Anti-Human IFNy (Emapalumab)

IFNγ plays roles in Th1 differentiation, macrophage function, leukocyte migration to sites of infection, and increasing major histocompatibility complex expression to improve T-cell recognition of infected or malignant cells 1.

Hemophagocytic lymphohistiocytosis (HLH) is a rare but severe dysregulation of the immune system characterized by increased IFNγ production, macrophage and lymphocyte hyperactivity with tissue infiltration, hypersecretion of pro-inflammatory cytokines (CXCL9), hemophagocytosis, tissue damage, and multi-organ failure 2.

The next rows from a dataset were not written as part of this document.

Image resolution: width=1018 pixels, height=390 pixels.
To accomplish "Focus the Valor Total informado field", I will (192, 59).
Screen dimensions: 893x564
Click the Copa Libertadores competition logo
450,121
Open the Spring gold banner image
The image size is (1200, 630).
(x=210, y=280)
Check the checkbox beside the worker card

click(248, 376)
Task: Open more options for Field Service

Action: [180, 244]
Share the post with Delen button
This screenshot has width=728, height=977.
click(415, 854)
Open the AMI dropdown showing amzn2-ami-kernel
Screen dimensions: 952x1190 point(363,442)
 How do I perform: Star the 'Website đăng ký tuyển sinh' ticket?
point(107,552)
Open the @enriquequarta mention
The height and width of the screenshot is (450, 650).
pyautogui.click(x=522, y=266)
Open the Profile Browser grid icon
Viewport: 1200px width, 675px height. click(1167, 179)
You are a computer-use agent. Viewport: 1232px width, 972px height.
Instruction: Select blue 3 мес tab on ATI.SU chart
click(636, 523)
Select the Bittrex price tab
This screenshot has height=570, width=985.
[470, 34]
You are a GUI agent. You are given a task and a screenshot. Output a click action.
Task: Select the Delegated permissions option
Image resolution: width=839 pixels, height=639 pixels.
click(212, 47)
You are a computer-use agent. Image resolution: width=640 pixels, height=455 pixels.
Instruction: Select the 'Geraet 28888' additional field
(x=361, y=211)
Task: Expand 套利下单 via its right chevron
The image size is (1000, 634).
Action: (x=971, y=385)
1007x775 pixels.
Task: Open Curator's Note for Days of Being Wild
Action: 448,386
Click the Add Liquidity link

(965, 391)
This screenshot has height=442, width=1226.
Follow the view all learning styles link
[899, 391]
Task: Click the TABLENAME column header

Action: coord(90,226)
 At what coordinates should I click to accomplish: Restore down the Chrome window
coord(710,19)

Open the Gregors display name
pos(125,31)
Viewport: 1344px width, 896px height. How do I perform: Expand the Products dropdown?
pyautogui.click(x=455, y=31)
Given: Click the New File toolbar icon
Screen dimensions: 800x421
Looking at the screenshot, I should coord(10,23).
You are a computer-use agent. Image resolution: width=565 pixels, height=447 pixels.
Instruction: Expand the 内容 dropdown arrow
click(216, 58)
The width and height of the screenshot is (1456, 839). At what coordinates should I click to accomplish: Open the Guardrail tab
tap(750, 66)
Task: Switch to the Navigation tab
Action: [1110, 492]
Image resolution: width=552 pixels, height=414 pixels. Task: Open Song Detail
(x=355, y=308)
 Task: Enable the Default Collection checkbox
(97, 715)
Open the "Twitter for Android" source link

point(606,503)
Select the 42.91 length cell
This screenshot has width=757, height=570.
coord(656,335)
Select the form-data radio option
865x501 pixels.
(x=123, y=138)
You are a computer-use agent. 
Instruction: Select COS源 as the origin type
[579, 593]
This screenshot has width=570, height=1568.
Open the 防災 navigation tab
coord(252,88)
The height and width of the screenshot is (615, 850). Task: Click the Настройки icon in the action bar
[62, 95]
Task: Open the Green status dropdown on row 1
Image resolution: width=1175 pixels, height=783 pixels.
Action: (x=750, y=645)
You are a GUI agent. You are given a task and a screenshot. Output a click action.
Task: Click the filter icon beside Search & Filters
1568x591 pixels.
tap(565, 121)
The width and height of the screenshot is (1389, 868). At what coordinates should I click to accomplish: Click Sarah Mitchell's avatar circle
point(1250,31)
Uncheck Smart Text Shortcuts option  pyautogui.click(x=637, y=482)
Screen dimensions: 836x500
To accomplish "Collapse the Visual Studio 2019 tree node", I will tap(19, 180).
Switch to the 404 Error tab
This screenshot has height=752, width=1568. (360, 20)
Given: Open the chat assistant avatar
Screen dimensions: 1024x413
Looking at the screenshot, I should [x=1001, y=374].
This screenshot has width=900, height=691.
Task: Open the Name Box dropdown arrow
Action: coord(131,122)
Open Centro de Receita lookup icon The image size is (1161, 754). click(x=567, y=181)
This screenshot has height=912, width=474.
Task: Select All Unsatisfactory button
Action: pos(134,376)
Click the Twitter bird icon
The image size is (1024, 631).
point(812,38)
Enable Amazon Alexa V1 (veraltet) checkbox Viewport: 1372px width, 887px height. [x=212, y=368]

IFNγ plays a central role in the pathophysiology of HLH, and blocking IFNγ leads to clinical improvement. Emapalumab was developed by Novimmune and Swedish Orphan Biovitrum as an immunotherapeutic treatment for HLH 2.

Emapalumab is a fully human IgG1 monoclonal antibody that targets and binds to IFNγ with high affinity.

Emapalumab neutralizes IFNγ activity and inhibits interaction with its receptor by acting as a non-competitive inhibitor binding to free IFNγ and IFNγ-Receptor-1(IFNγR1)-bound IFNγ.

Emapalumab inhibits receptor dimerization and transduction of interferon-γ signaling, impairing the interaction induced by IFNγ at the cell surface with IFNγR1 and IFNγ R2 and thereby neutralizing IFNγ biologic activity 2,3,4.

Emapalumab prevents recruitment of IFNγR2 but has no effect on IFNγR1 endocytosis and internalization into lysosomes 2,4.

In HLH patients, emapalumab reduces the plasma concentrations of the cytokine CXCL9. Emapalumab is composed of anti-(human IFNγ) human monoclonal NI-0501 heavy chain, disulfide with human monoclonal NI-0501 light chain, dimer 2.

Emapalumab is produced by recombinant DNA technology and is approximately 148 kDa 5.